Blue Light Special On Key Commodities Spurs Chinese Buying Binge

Just the facts, ma’am, about the alleged collapse China’s demand for commodities and on what the Chinese are really cutting back.

China isn’t the least bit afraid of strategic stockpiling. Russia also does this on a smaller scale. China has financial and credit problems for sure, problems that somebody will have to eat. But its best option given its challenges is to take advantage of the Kmart-style Blue Light Special on commodities that in due course will be inevitably used. The Chinese State values metals in a warehouse or oil in storage much higher than digital IOUs from bankrupt western powers like the U.S. Strategic stockpiling is completely different from synthetic or speculative activities.

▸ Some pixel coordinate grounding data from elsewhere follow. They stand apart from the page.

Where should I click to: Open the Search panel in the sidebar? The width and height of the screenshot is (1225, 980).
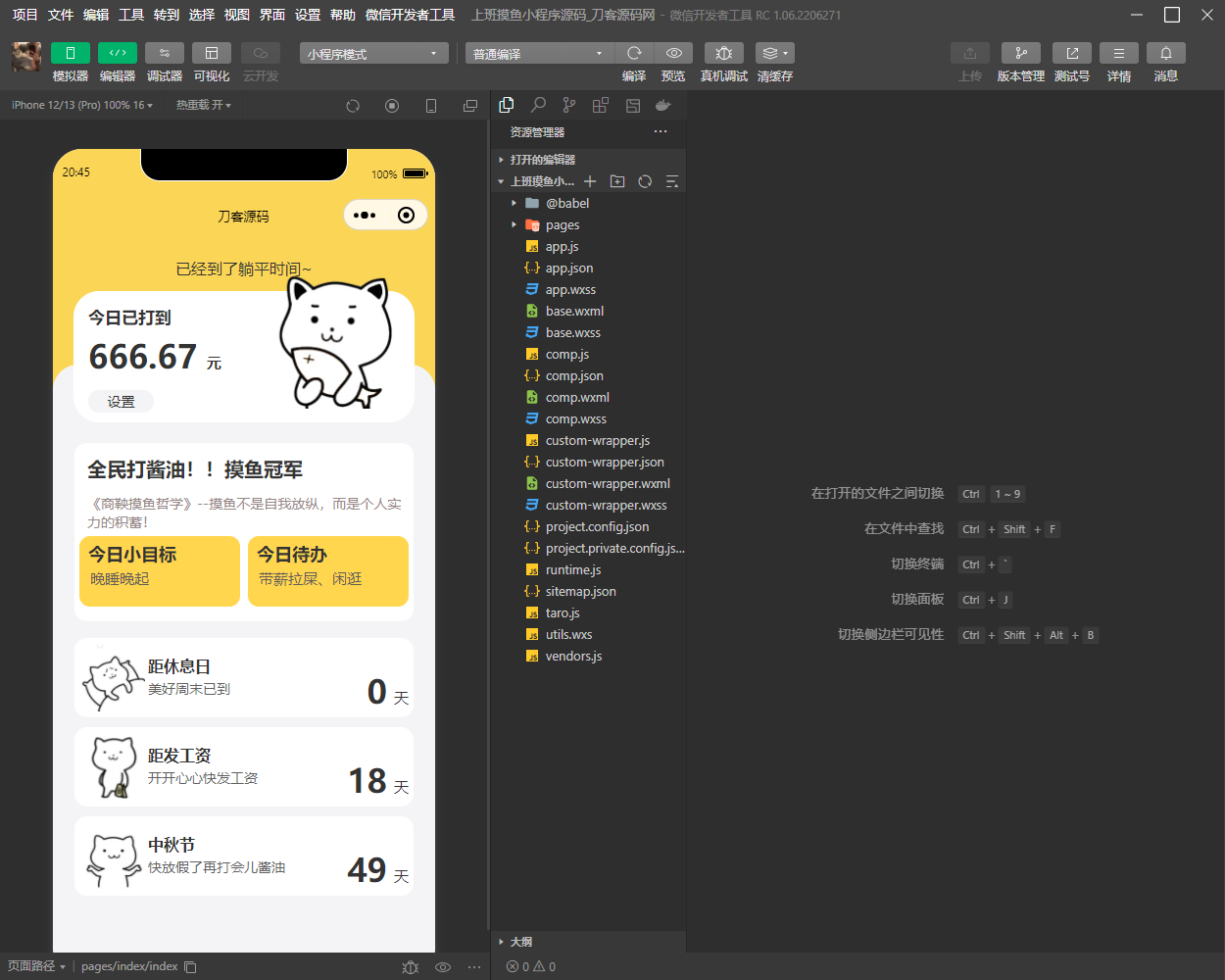[537, 104]
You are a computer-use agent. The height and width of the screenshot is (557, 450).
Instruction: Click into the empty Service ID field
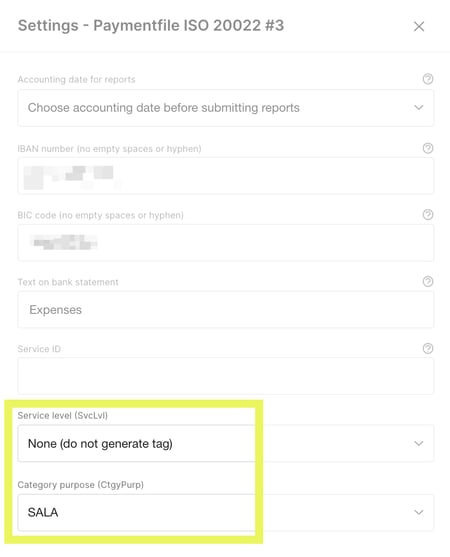point(226,376)
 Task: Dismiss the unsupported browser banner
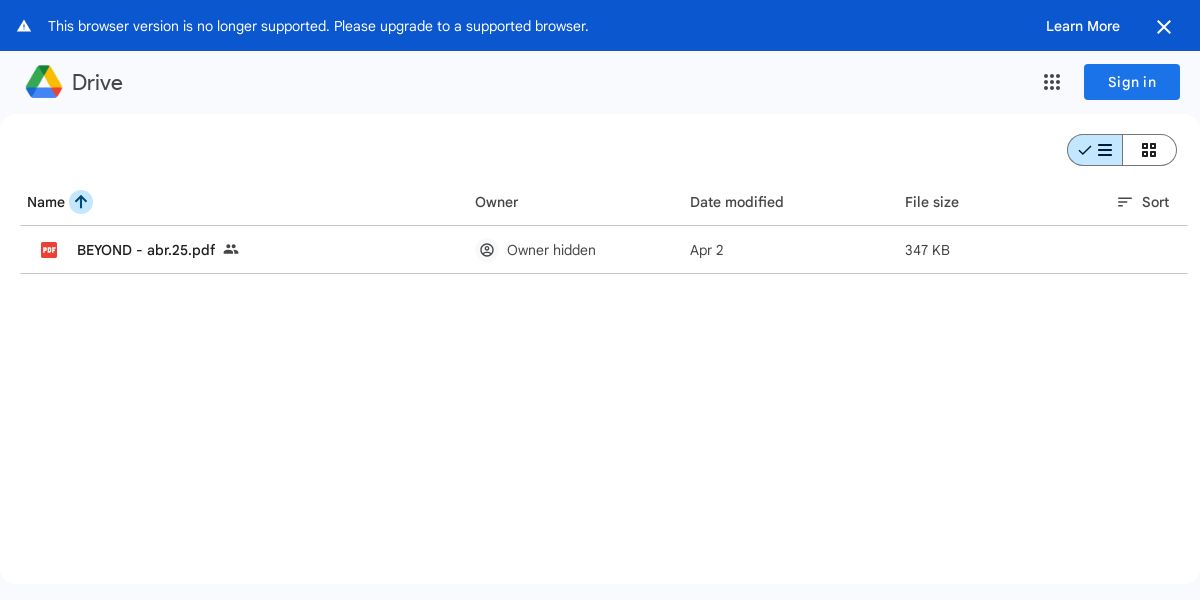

Facts and data prove China’s plan is in action: It imported a near-record amount of commodities in December. Now, prices are even lower.

The Chinese Customs Authority reports 530,000 metric tons of unwrought copper and products were imported in December — an increase of 26% year over year and the second-highest monthly figure on record.

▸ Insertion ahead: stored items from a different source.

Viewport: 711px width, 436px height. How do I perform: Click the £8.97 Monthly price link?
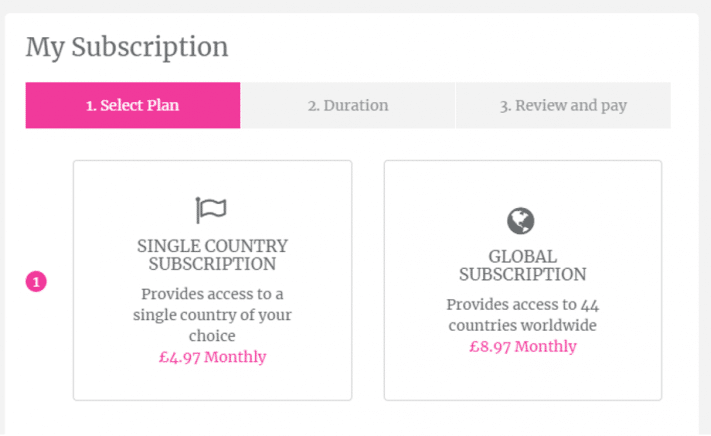coord(523,347)
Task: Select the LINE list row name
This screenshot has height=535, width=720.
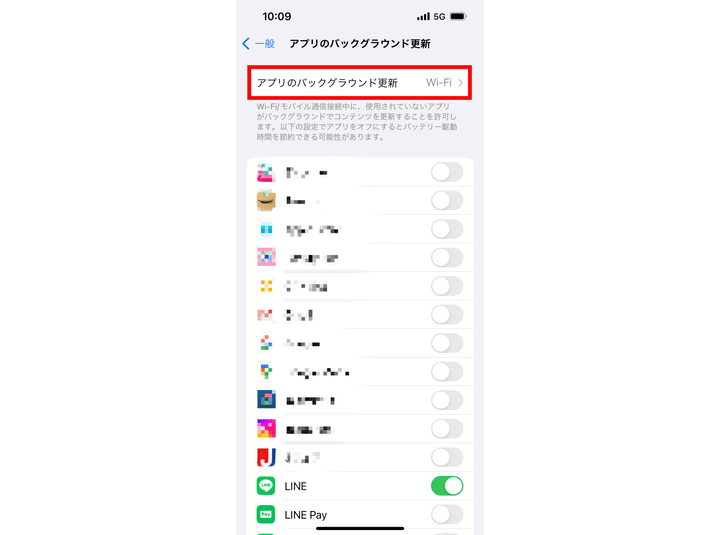Action: 295,486
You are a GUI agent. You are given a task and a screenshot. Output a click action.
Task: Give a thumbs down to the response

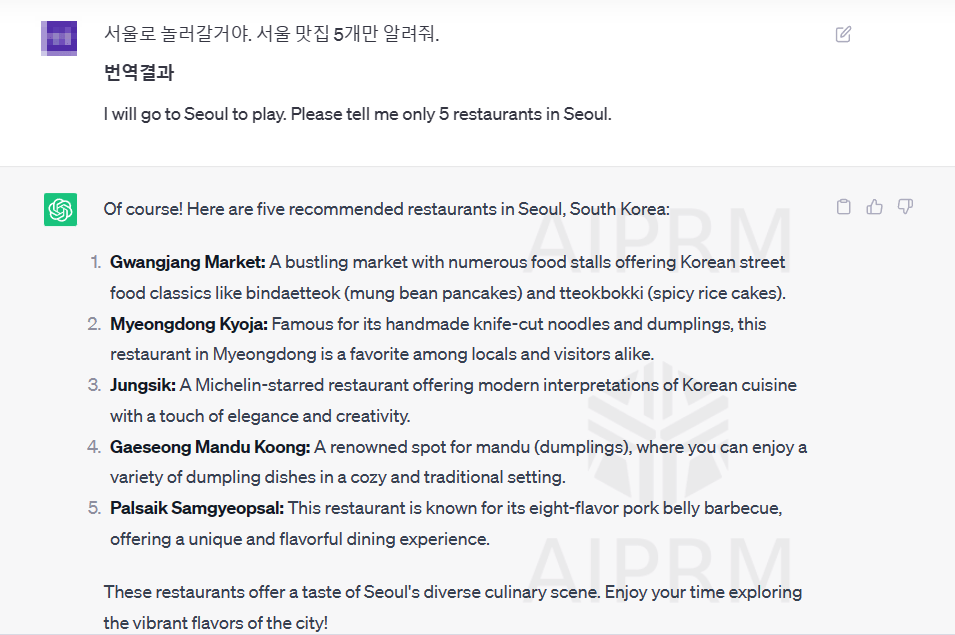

China’s crude imports last month were equivalent to 7.85 million barrels a day, a new record.

Its strategic petroleum reserves (SPR) are gearing up to hold around 600 million barrels. It has accumulated about 200 million barrels of crude in its reserve so far, according to the International Energy Agency. The big oil-import raid witnessed in December is about 15 million extra barrels more than basic consumption, minus domestic production. China has plenty of room to store oil and look for it to take Iran’s extra oil and for oil imports to accelerate. 

Numbers are hard to come by in rarer metals, like platinum and palladium, but intuition suggests China is taking everything Russia doesn’t need.

FT-Palladium-and-Platinum-World-Production-06102014

 

China has a number of ways to stockpile gold, including through the People’s Bank of China, it’s sovereign funds and its banks. It’s obvious, and I’ve detailed on WinterActionables China’s (and Russia’s) aggressive and opportunistic scarf of gold bullion.

Regarding base metals, Keith Goode, the managing director and founder of Eagle Research Advisory, a consulting and research analysis firm in Sydney, put it this way: “China stockpiles the metal or concentrates for future use. It knows it will use the stockpiles eventually. The stockpiles simply become low-cost, relatively cheap sources of mined ore.” He says China’s time frames “reflected in its five-year plans, are completely different than everyone else’s,” and that’s “something that people in the rest of the world just can’t wrap their heads around.”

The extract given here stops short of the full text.